Health officials say that those at the highest risk of severe illness from flu are seniors (age 65 or older), children, pregnant women, and those with chronic medical conditions or weak immune systems. Anyone in those categories should contact their healthcare provider if they develop fever alongside a cough or sore throat.
“Getting vaccinated is the most effective way to prevent the flu, and it is not too late to get vaccinated,” said Dr. Jim Shames, Health Officer for Jackson County Public Health. “Everyone six months and older should be vaccinated every year to prevent illness in themselves and others.”
(Updated 12/10/18 at 2:30 p.m.)
INITIAL REPORT: With more and more patients exhibiting signs of the flu, Providence Medford Medical Center has declared their own official start to flu season, according to a statement from the hospital on Monday.
"We are seeing high numbers of patients with influenza in Jackson County and in our hospital, emergency department and other practice settings.

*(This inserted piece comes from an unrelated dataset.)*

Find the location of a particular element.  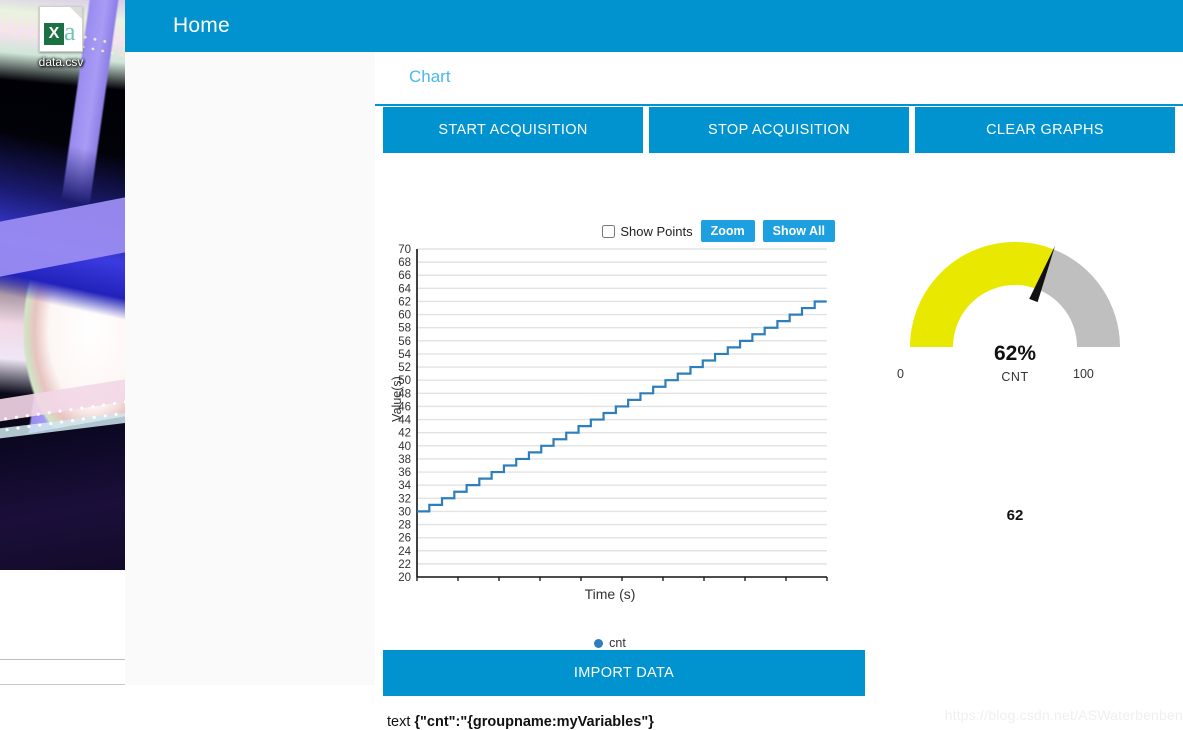

csv-file-icon: X a is located at coordinates (61, 29).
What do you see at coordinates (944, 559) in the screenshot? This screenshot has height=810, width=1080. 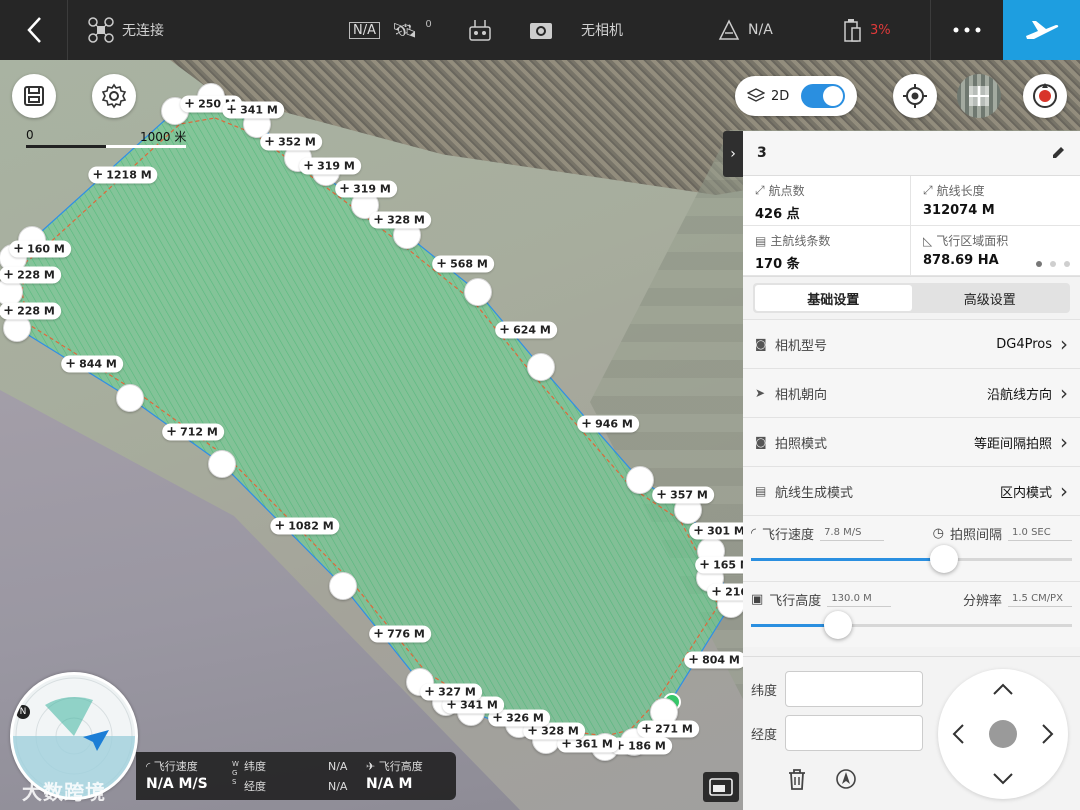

As a result, we are declaring the start of flu season at Providence Medford, effective today, Monday, Dec. 10," the hospital said.
The decision only applies to Providence Medford and does not mean the same is true of other medical organizations.
For Providence, at least, the declaration means that there are a few additional resctrictions for visitors in order to keep patients, staff and the public healthy:
• The minimum age for well visitors is 12, with exceptions made for younger children who are immediate family members of the patient.
• Visitors to intensive care, maternity, and oncology units are limited to those essential to a patient’s emotional well-being and care.
Providence also issued the following reminders and recommendations for the public:
• It’s not too late to be vaccinated.
• Stay home if you are ill.
• Practice respiratory and hand hygiene – cover your cough and clean your hands.
The Centers for Disease Control (CDC) classified last year's flu season as being particularly severe, especially for children and the elderly. However, it has not issued any evaluations for this year as yet.
"It is not possible to predict what this flu season will be like. While flu spreads every year, the timing, severity, and length of the season varies from one season to another," the CDC said.